[Begin Records provided]

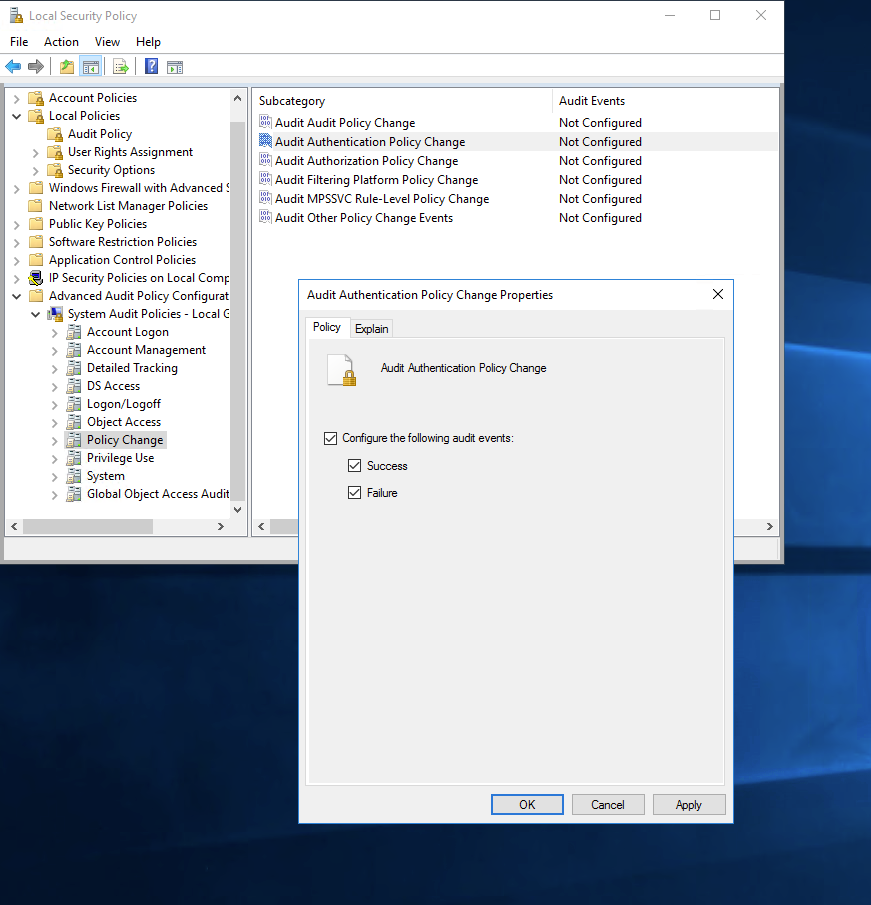Image resolution: width=871 pixels, height=905 pixels.
Task: Collapse the Local Policies node
Action: point(17,115)
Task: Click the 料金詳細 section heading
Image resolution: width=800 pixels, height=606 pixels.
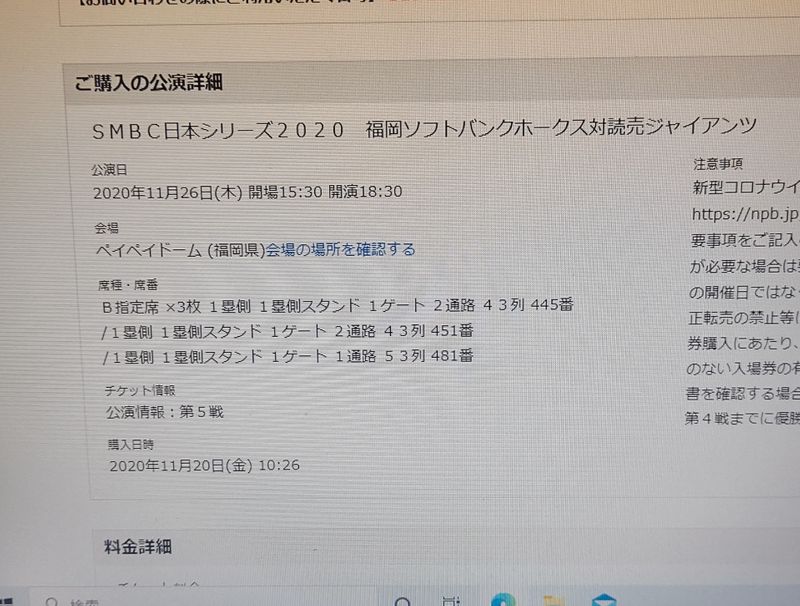Action: point(138,547)
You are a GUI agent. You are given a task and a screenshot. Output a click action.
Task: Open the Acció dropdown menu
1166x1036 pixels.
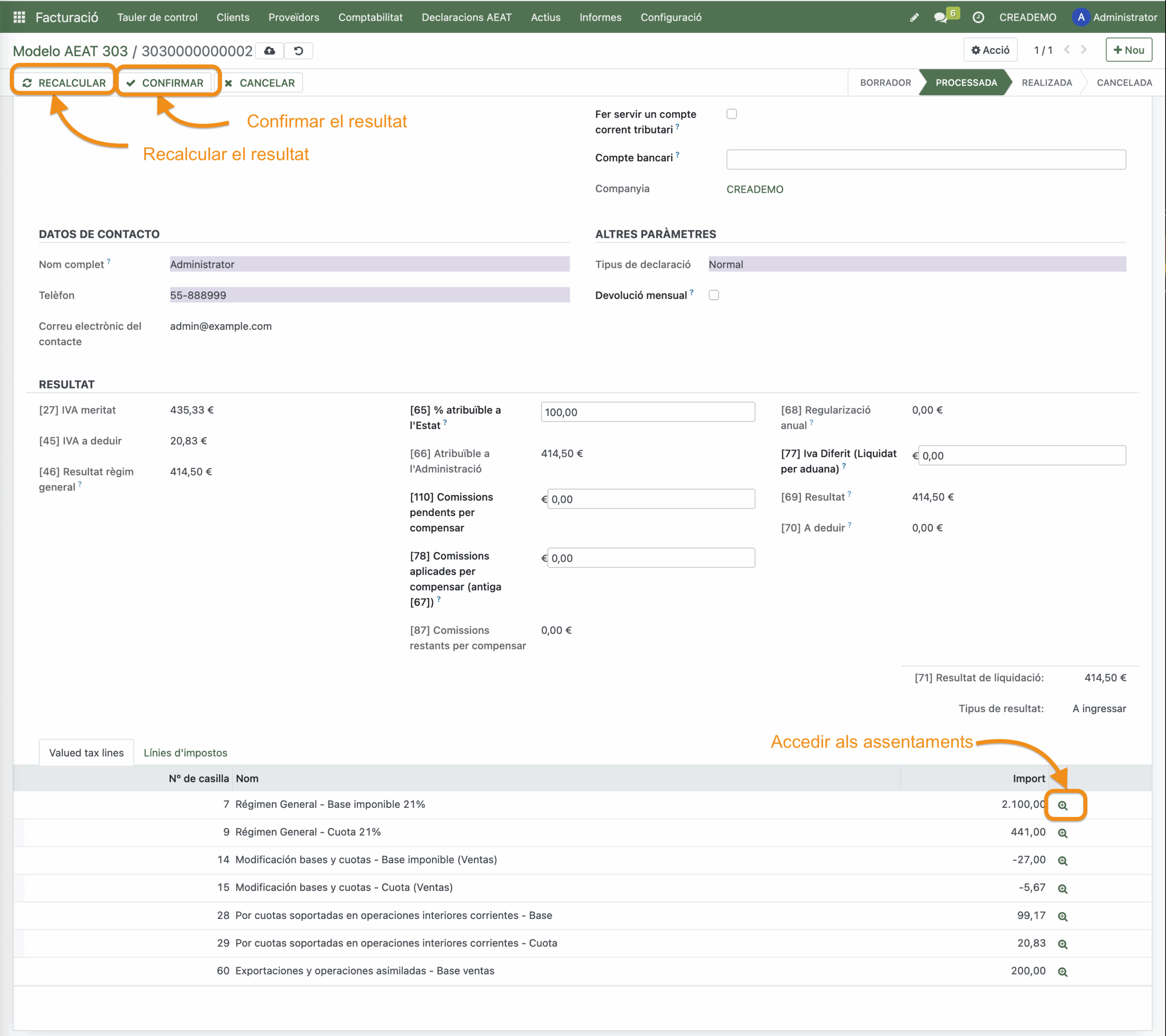tap(990, 50)
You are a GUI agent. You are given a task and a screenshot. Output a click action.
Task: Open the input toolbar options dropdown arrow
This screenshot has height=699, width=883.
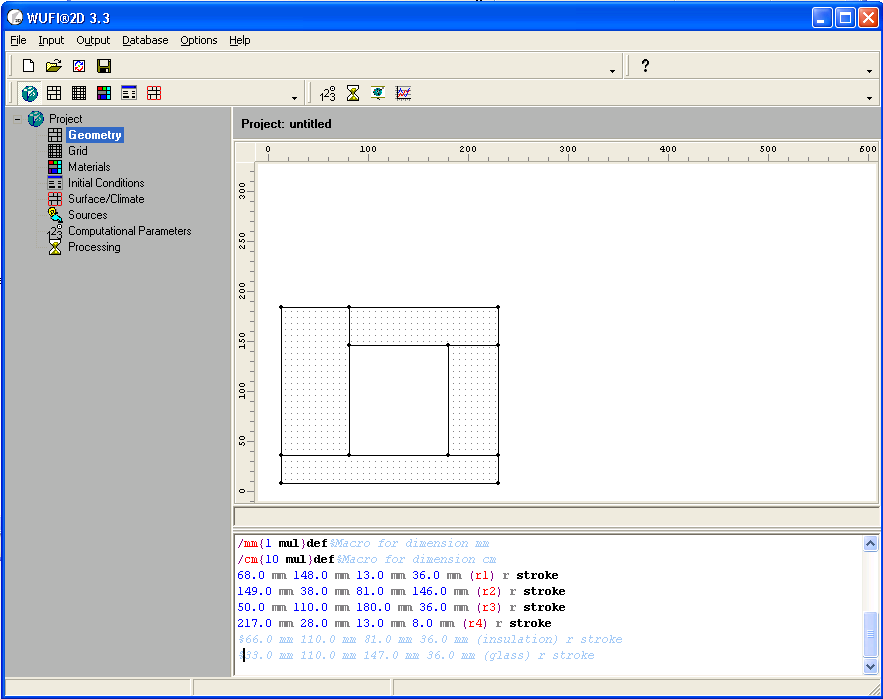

[End Records provided]

* Required task
Write out every line of the items above verbatim, leaving out the pictures.

* Output for this task
Image resolution: width=871 pixels, height=905 pixels.
Task: Collapse the Local Policies node
Action: point(17,115)
Task: Click the 料金詳細 section heading
Image resolution: width=800 pixels, height=606 pixels.
Action: point(138,547)
You are a GUI agent. You are given a task and a screenshot. Output a click action.
Task: Open the Acció dropdown menu
1166x1036 pixels.
tap(990, 50)
You are a GUI agent. You are given a task and a screenshot. Output a click action.
Task: Open the input toolbar options dropdown arrow
This screenshot has height=699, width=883.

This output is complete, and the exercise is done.